Python uses popular libraries such as Matplotlib, Seaborn, Plotly, Bokeh, and Altair. In this tip, we will explore Matplotlib with various supported plots.

Matplotlib Library in Python

Python uses the Matplotlib library for data visualization. It supports line charts, bar graphs, histograms, box plots, and scatter plots. It works well with the Pandas and Numpy libraries for EDA.

If you do not have the Matplotlib library installed in your Python environment, install it with the following command:

pip install pandas matplotlib

Before using this library, we must import them using the alias below.

import matplotlib.pyplot as plt

We can now generate different types of plots using the Matplotlib library.

Line Chart

A line chart or plot shows data points over time. It connects these data points using a straight line or curve.

The following code has a numpy array with a few data points. Later, we use the plt.plot() function to draw a line chart.

import numpy as np
datapoints = np.array([4, 7, 13, 2,10])
plt.plot(datapoints)
plt.show()
Line Chart

Dotted or dashed formatted line chart.

plt.plot(datapoints,linestyle='dotted')
Line Chart
plt.plot(datapoints,linestyle='dashed')
 
Line Chart

Let's use a Pandas dataframe with month and profit values. To draw a line chart using a pandas dataframe, Python has the functions below.

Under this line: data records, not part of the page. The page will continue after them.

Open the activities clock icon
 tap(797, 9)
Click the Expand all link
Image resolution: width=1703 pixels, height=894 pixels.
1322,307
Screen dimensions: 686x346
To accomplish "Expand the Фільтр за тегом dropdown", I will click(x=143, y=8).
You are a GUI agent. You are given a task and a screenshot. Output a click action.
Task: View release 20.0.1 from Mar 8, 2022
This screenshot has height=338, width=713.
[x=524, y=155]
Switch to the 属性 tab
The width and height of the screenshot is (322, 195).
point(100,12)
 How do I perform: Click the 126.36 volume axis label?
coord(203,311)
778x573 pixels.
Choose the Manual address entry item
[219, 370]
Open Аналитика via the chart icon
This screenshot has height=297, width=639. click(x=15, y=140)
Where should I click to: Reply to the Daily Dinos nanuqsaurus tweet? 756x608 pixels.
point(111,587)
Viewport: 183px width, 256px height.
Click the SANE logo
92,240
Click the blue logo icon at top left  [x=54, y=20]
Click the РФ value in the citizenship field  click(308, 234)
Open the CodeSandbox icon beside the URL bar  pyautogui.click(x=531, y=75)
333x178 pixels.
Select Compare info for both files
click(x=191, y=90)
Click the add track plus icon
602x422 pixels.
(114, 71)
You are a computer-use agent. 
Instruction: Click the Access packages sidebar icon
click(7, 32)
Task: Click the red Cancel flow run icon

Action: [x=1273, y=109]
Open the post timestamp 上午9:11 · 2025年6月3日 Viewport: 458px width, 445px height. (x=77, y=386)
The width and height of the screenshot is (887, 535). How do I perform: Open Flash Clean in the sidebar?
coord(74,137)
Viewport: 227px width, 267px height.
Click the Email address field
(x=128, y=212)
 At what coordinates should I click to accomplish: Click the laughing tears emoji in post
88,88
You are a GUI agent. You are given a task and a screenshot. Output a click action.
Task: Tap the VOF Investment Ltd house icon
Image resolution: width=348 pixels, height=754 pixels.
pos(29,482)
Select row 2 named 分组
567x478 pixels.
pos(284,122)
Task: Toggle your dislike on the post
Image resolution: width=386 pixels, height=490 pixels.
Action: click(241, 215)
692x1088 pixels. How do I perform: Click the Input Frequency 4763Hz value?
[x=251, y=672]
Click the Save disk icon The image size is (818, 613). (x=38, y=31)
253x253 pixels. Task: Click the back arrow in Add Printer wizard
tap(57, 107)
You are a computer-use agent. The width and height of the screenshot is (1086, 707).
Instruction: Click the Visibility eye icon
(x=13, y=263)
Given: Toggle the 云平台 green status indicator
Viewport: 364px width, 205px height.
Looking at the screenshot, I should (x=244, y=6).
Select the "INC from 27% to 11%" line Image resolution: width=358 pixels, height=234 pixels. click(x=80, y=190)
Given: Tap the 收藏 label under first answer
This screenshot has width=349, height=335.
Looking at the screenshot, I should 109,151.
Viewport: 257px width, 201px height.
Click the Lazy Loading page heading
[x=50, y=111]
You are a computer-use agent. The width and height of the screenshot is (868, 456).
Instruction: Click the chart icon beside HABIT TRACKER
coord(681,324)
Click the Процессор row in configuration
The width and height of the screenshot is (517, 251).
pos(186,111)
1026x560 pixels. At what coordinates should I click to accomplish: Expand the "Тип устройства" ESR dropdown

  • df.plot():To draw a plot with given inputs. For the line chart, we give input from the x and y-axis.
  • plt.show():To show the plot on the screen

The table below shows the line chart with the salesdata dataframe.

import pandas as pd
mydata = {
    'Month': [1,1,2,3,3,4,4,5],
    'Profit': [4000, 2000, 3000, 2000, 1000, 1000, 1750, 200]
}
 
df = pd.DataFrame(mydata)
df.plot(x='Month', y='Profit')
plt.show()
 
Line Chart

Customizations:

Adding y-axis and Chart Titles: By default, the line plot shows the x-axis label. As shown below, we can add the y-axis label and plot title using plt.ylabel() and plt.title().

df = pd.DataFrame(Salesdata)
df.plot(x='Month', y='Profit')
plt.ylabel('Profit')
plt.title('Profit over months')
plt.show()
Line Chart

Adding Color, Linestyle and its Formatting: We can customize the line style, its color, data point marker, its color, and size while drawing the plot using df.plot() as shown below.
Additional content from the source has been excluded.